The dead in Gaza are more than 20,000, according to its authorities. Has war reached the point of dehumanizing the enemy and seeing them only as a number?
One of the first things the Nazis did was put numbers on the people arriving at the concentration camps; transform her into a number before enslaving and killing her. We agree on this: no person is a number. I do not hesitate to affirm it.
The Hamas massacre of October 7 is sometimes cited as a “second Holocaust.” The Israeli offensive in Gaza is now called “genocide” by many in the international community. That’s how it is?
One of the things that historians taught me is that every historical fact can be compared to another with one condition: pointing out the similarities and differences. Between October 7, the Holocaust and the behavior of the Nazis, there are similarities. The cruelty, the sadism, the barbarism… Any Jew has the Holocaust somewhere in their consciousness, and when we hear the stories of mothers covering their baby’s mouth so that they would not cry and not be discovered and die, I think we all think about those stories we know about the Holocaust. The intentions were genocidal.
And what to say about the thousands of dead in Gaza? Is it a genocide, how is it reported?
It is completely unfounded to say that it is a genocide. The Israeli army does everything possible not to kill civilians, which is the opposite of what someone who wants to commit genocide does. Unfortunately, as you know, Hamas is deliberately among the civilian population, which makes our effort not to cause harm to those not involved in the war very difficult. Hamas commits a triple war crime: they are located among the civilian population, from there they attack the Israeli civilian population, and many of the Palestinian victims are also the cause of their failed attacks, as happened with the Al-Ahli hospital about which many They were quick to accuse Israel.
Criticism of Israel over Gaza comes even from allied governments.
We must make a very clear separation between criticism of Israel, which is legitimate and is not anti-Semitism, whether I agree or not, with things that we are seeing in the world today that clearly cross the line of anti-Semitism. My conclusion is that a pseudo-intellectual and pseudo-scientific theory is being built piece by piece that calls for the elimination of the Jewish State. There is no talk of the occupation or 1967; There is even talk of 1948 [when Israel was born]. Words about decolonizing Palestine or calling Israel a colonial state are slogans used to defame Israel.

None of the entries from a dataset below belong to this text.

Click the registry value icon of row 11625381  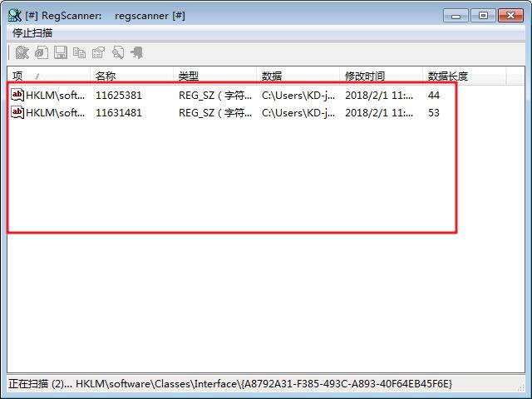click(17, 95)
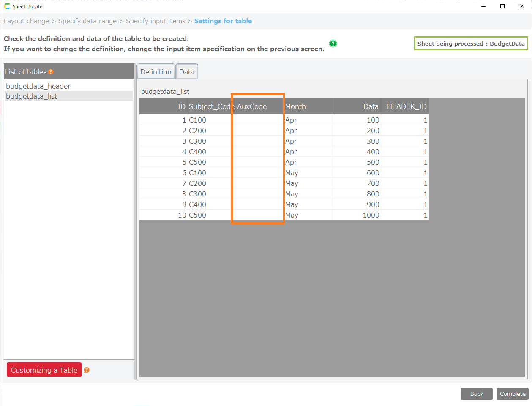Click help icon next to Customizing a Table
The image size is (532, 406).
click(x=87, y=370)
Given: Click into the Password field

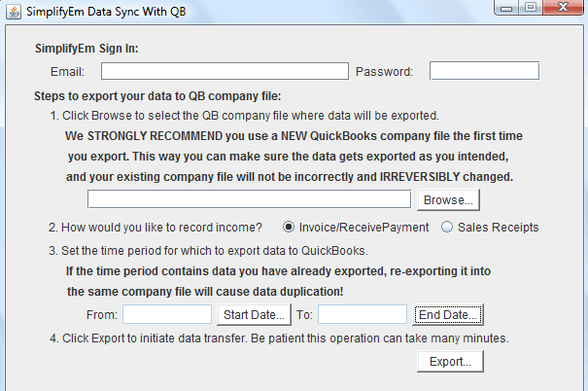Looking at the screenshot, I should coord(484,71).
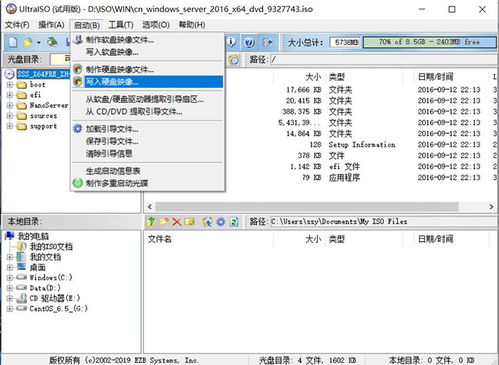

The controversy between President Pedro Sánchez and Israel over his critical words after visiting the border with Gaza still resonates.
Without a doubt, the words of President Sánchez, but even more so of members of his Government, have crossed the line between criticism of Israel and anti-Semitism. Denying the right of the Jewish people to self-determination is an anti-Semitic act. Members of the Spanish Government give statements that are explicitly defined as anti-Semitism by an organization of which Spain is a member, the International Holocaust Remembrance Alliance.
Does it represent a turning point in the relationship between Spain and Israel?
I don’t know. You ask diplomats and politicians that, but I do tell you that it causes me a lot of sadness, because I have a great affinity and affection for Spain.
The criticism for Gaza is supported by António Guterres, the UN Secretary General, with whom he has collaborated on other occasions.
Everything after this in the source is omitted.